Messina, San Saba non rinuncia alla festa patronale: nasce un Comitato spontaneo per salvare la tradizione

Domenica 23 agosto, dalle ore 21, la piazza di San Saba tornerà ad animarsi per la festa del Santo Patrono: cittadini, volontari e attività commerciali uniti per mantenere viva una tradizione che racconta la storia, le radici e l’identità della comunità

Domenica 23 agosto a partire dalle ore 21, nella piazza di San Saba, a Messina, la tradizionale festa del Santo Patrono torna a riunire la comunità, nonostante le difficoltà organizzative di quest’anno.

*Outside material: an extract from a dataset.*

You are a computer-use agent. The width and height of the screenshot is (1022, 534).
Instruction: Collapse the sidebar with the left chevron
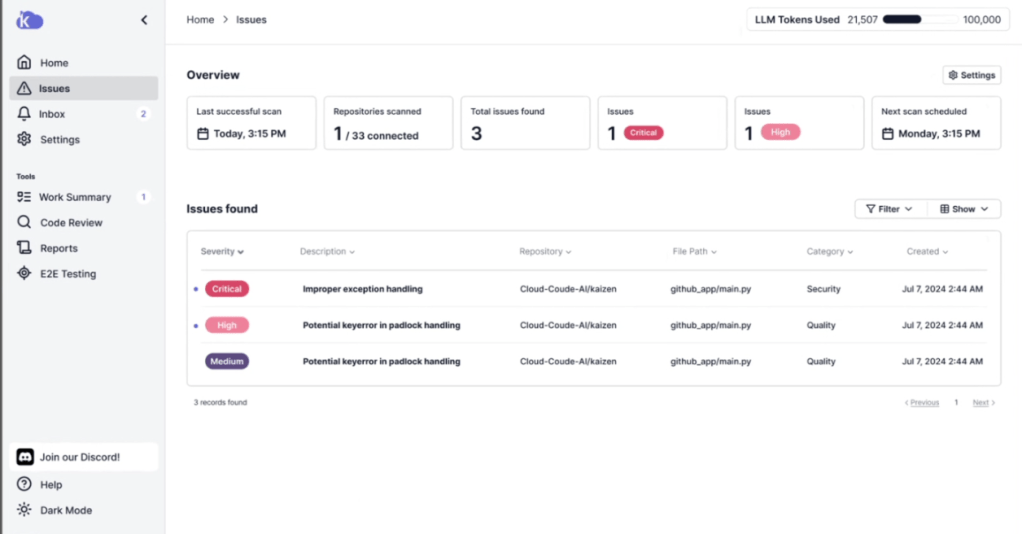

Di fronte all’impossibilità di realizzare la consueta celebrazione, alcuni cittadini hanno deciso di rimboccarsi le maniche e dare vita al Comitato Spontaneo di San Saba, con l’obiettivo di “mantenere viva una tradizione profondamente legata alla storia del paese. L’iniziativa è nata dalla volontà di non interrompere un appuntamento importante per residenti, famiglie e persone che, anche vivendo lontano, continuano a sentirsi legate al nostro borgo. Con pochi mezzi e in poco tempo, i volontari hanno collaborato per organizzare la serata, mettendo a disposizione impegno personale, energie e risorse, supportati dalle storiche attività commerciali del luogo. La festa è anche un’occasione per ricordare le radici della comunità: i pescatori che per generazioni hanno affrontato il mare con sacrificio, i contadini che hanno lavorato la terra e tutte le persone che, nel corso degli anni, hanno contribuito alla crescita e alla vita del territorio”.

La celebrazione di San Saba, dunque, è molto più di un semplice appuntamento religioso. È diventata un momento di incontro e di condivisione, capace di riunire chi vive nel paese durante tutto l’anno, chi vi torna d’estate e le famiglie che conservano un legame con queste terre. Il Comitato Spontaneo rivolge “un ringraziamento a tutti coloro che stanno contribuendo alla riuscita della festa, sottolineando l’importanza della partecipazione di ciascuno. L’auspicio è che questo spirito di collaborazione possa proseguire anche in futuro e coinvolgere soprattutto le nuove generazioni, affinché la storia e le tradizioni di San Saba possano continuare a vivere”.